India’s SAIL seeks coal blocks on preferential allotment basis

16th April 2013 By: Ajoy K Das - Creamer Media Correspondent

KOLKATA (miningweekly.com) - The Steel Authority of India Limited (SAIL) has approached the Indian government for the allotment of at least three coal blocks on a preferential basis under the government dispensation route, rather than through competitive bids.

SAIL, the largest steel producer in the country, was seeking captive coal blocks to meet the feedstock requirement for its captive power plants and produce the energy needed to expand its steel-making facilities, sources in the Coal Ministry said.

The steel producer had identified six blocks of interest, three in the eastern Indian province of Orissa, two in central Chhattisgarh and one in northern Uttar Pradesh.

Arguing in favor of government allocation of coal blocks, SAIL pointed out that the company’s steel-making capacity was poised to increase to 24-million tons a year from the current level of 14-million tons a year and that the power requirement for this increased production would be around 1 800 MW - for which around 12-million tons a year of coal would be required.

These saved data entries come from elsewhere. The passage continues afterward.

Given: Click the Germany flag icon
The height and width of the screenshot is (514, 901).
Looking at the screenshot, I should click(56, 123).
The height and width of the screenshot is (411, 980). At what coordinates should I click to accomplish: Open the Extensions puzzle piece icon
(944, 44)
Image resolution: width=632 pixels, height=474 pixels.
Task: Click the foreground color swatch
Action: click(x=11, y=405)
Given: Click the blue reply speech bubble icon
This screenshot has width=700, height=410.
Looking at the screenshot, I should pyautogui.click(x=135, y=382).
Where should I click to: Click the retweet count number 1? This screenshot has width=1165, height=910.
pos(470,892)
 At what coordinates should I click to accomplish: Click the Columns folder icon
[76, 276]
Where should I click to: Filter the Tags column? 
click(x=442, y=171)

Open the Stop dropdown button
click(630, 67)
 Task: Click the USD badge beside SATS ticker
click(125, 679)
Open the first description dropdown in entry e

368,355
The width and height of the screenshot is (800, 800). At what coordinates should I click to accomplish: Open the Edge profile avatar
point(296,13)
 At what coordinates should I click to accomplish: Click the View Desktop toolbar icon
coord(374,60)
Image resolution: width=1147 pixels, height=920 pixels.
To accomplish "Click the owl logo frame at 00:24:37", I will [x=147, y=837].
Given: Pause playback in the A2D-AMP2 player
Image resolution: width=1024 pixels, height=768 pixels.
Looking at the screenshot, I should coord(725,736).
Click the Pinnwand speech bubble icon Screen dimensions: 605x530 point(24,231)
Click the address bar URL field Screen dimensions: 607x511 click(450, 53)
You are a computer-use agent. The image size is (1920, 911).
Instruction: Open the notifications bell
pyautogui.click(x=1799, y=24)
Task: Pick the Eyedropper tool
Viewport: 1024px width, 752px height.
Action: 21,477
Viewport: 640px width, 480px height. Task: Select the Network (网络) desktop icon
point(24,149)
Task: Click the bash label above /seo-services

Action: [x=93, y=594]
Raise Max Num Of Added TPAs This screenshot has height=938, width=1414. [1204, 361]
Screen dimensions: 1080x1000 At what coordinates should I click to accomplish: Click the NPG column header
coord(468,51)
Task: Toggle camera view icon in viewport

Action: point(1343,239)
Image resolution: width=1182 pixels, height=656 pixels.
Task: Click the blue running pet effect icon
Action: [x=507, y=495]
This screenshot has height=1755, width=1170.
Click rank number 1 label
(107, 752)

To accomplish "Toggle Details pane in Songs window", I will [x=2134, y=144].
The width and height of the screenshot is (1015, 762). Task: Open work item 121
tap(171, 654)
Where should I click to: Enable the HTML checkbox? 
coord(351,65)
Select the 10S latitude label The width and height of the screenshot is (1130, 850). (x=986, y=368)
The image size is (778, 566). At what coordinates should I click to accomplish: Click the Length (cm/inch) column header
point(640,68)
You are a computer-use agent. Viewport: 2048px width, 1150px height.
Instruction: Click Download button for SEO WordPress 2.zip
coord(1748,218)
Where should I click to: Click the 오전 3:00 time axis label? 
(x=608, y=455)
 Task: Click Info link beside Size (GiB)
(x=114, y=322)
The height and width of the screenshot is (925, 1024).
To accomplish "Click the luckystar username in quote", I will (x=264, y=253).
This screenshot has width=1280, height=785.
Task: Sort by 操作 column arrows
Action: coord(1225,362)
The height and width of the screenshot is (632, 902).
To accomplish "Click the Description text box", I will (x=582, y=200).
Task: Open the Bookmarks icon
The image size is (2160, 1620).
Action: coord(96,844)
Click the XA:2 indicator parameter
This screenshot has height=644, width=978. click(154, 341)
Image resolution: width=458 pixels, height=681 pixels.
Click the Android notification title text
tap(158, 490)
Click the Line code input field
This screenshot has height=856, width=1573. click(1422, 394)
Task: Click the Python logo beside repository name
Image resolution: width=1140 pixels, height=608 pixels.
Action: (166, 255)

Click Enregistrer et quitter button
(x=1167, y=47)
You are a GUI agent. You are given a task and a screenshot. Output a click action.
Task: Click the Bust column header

The steel producer currently operates captive thermal power plants that generate 1 000 MW, which meets 70% of its energy requirements. It sources its entire coal feedstock from Coal India Limited.

The Indian government has firmed up plans to allocate 17 coal blocks through competitive bidding, for which 78 companies from user industries and the mining companies controlled by provincial governments have queued up. However, the deadline for commencing competitive bidding for these blocks had been delayed owing to the setting of a reserve price for the auction, the first time such auction in the case of natural resource allocation in the country.

However, SAIL as a majority government-owned company, felt that it was entitled to preferential allotment instead of going through the auction route, a senior official said.